The first six digits (6109.10) are the same in the UK and in the US — that part is the WCO standard. The remaining four digits (00.10) are US-specific. CBP only cares about the full ten-digit code on the commercial invoice. If you give them six, they assume the worst-case duty rate in the sub-heading and bill accordingly.

Where to look them up

For UK sellers shipping to the US, only the US Harmonized Tariff Schedule matters for the duty calculation. The official source is:

  • hts.usitc.gov — the US International Trade Commission’s HTS online. Free, searchable, authoritative. Cluttered interface but it’s the actual government source CBP uses.
  • rulings.cbp.gov — CBP’s cross-rulings database. If you’re unsure how a borderline product classifies, search here for past rulings on similar items. CBP rulings are binding precedent for that product.

What you should not rely on:

  • Random aggregator sites that haven’t been updated since 2023. The HTS is reissued twice a year. Use the official USITC source or a tool that pulls from it.
  • ChatGPT, Claude or Gemini outputs without verification. AI tools are confidently wrong about HS codes more often than they’re right — they generalise from outdated training data. Always cross-check against USITC.
  • A competitor’s HS code on their packing slip. They might have it wrong. They probably do.

At TradeWind we run our own HS-code suggester at the booking step. It looks up the official USITC tables, suggests the closest match to your contents description, and shows the resulting duty rate before you commit. If you’re unsure, that’s the safest starting point.

The four mistakes UK sellers make

In four years of running customs for a UK 3PL and now at TradeWind, these are the four mistakes I see again and again.

Mistake 1: Picking the lowest-rate code instead of the right code

“My HS code lookup gave me two options for this leather wallet — one at 9% and one at 4.5%. I’ll go with the 4.5%.”

This is customs fraud. Pick the code that accurately describes the product, not the one with the lower rate. CBP cross-references the declared HS code against your product description and the commercial invoice; if they don’t match, the parcel gets pulled.
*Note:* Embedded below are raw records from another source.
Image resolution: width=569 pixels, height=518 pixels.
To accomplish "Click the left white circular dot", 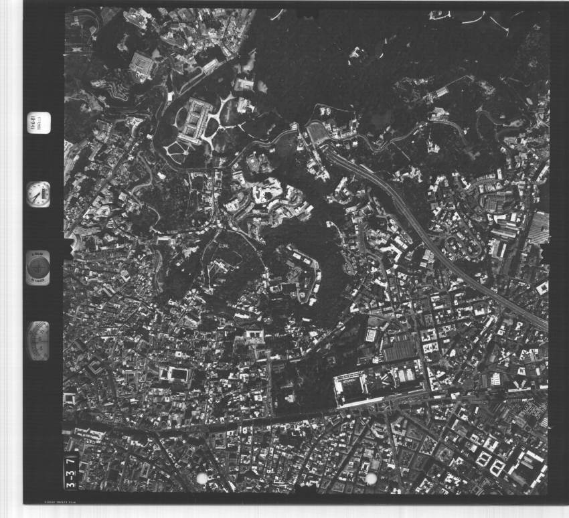I will (201, 478).
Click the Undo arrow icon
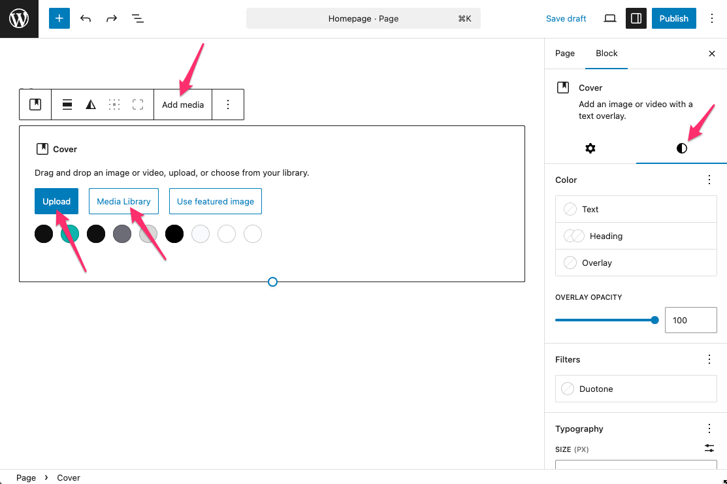 (86, 18)
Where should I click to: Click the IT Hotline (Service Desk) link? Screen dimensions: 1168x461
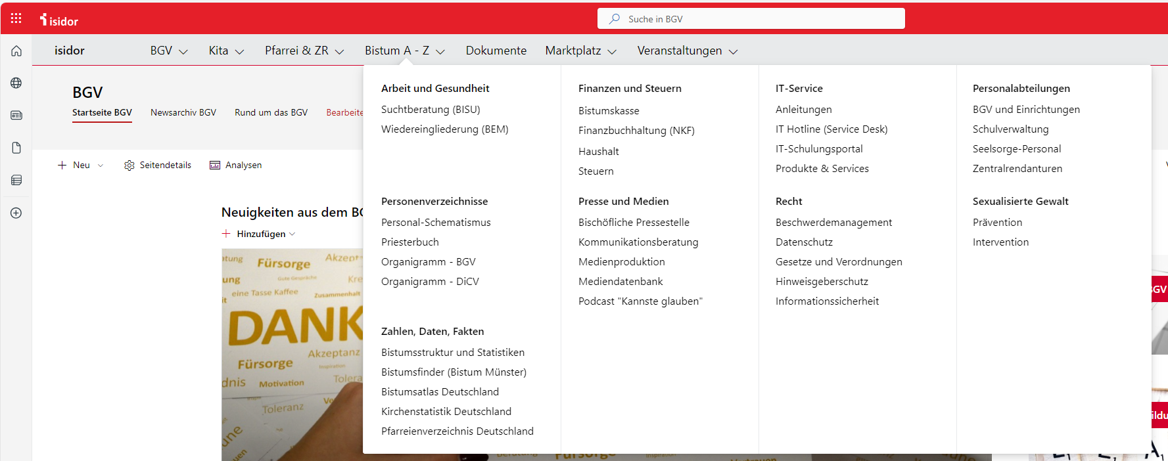point(831,129)
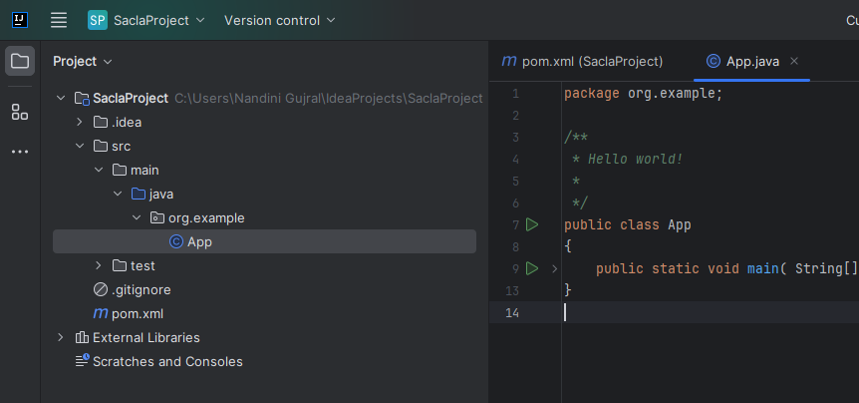The height and width of the screenshot is (403, 859).
Task: Select the App class in project tree
Action: [199, 241]
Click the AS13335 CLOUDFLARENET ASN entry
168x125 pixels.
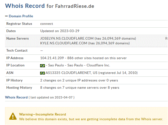pos(72,73)
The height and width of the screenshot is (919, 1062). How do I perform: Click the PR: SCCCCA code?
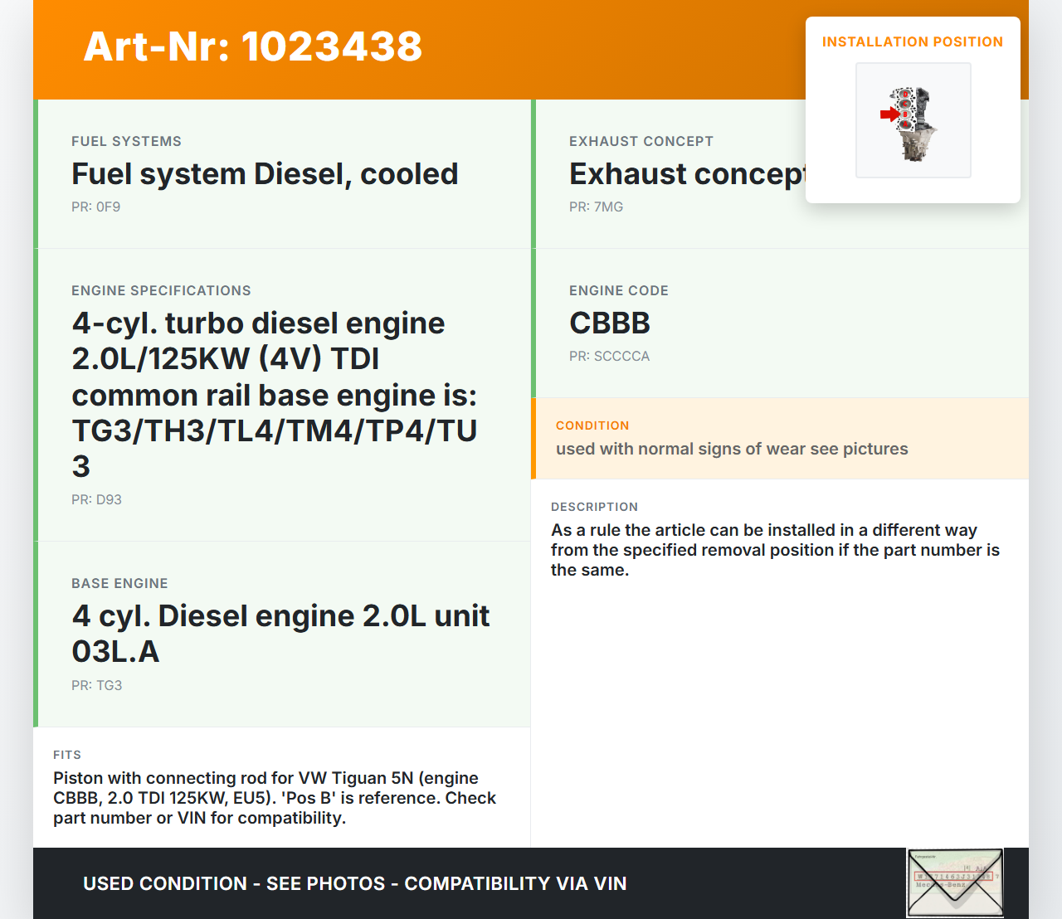609,357
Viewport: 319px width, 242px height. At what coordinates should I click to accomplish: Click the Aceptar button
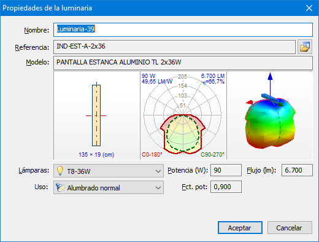tap(240, 227)
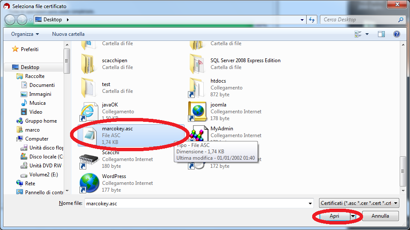Screen dimensions: 410x230
Task: Click the Nome file input field
Action: [x=199, y=203]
Repeat mis-classification triggers compliance audits and the penalty scales with parcel volume.

If two codes genuinely both apply (the substantial-transformation rules sometimes create real ambiguity for assembled or multi-material products), the choice is yours — but document why you picked the one you picked, so you can defend it.

Mistake 2: Using “handmade” as a code

There is no HS code for “handmade”. HS codes describe what an item physically is, not how it was made:

  • Handmade silver necklace → HS 7113.11.50 (jewellery of silver, worked, with precious metal). Same code as a machine-made one.
  • Handmade cotton scarf → HS 6214.20.00 (scarves, of cotton). Same code as a Primark scarf.
  • Handmade wooden bowl → HS 4419.12.00 (wooden tableware, decorative). Same code as an IKEA bowl.
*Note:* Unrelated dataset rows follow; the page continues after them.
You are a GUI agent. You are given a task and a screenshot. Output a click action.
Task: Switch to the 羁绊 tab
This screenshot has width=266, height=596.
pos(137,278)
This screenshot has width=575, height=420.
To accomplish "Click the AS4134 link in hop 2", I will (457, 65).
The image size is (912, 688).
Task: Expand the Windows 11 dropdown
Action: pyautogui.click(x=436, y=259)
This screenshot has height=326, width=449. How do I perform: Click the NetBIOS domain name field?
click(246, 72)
The handmade label belongs in your marketing, not on your customs form. CBP doesn’t care that the buyer paid extra because it’s artisan; CBP cares what tariff schedule the item physically falls under.

Mistake 3: Vague item descriptions on the commercial invoice

The HS code is one part of the picture. The text description of the contents on the commercial invoice is the other. CBP officers spot-check parcels by reading the description, then cross-reference to the declared HS code. If they don’t match, the parcel gets pulled.

Bad: “Clothing”, “Gift”, “Sample”, “Accessories”, “Personal items”.

Good: “Men’s cotton T-shirt, size L, navy, 1 unit”, “Ceramic mug, hand-thrown, 350ml, 1 unit”, “Wooden bookshelf sign, oak, with ‘Reader’ text engraved, 1 unit”.

The good descriptions take ten extra seconds to write and they prevent ~95% of avoidable customs holds. TradeWind auto-generates the commercial invoice from your booking inputs, which is one reason the parcels we ship clear faster than industry average — but you still need to give us specific contents.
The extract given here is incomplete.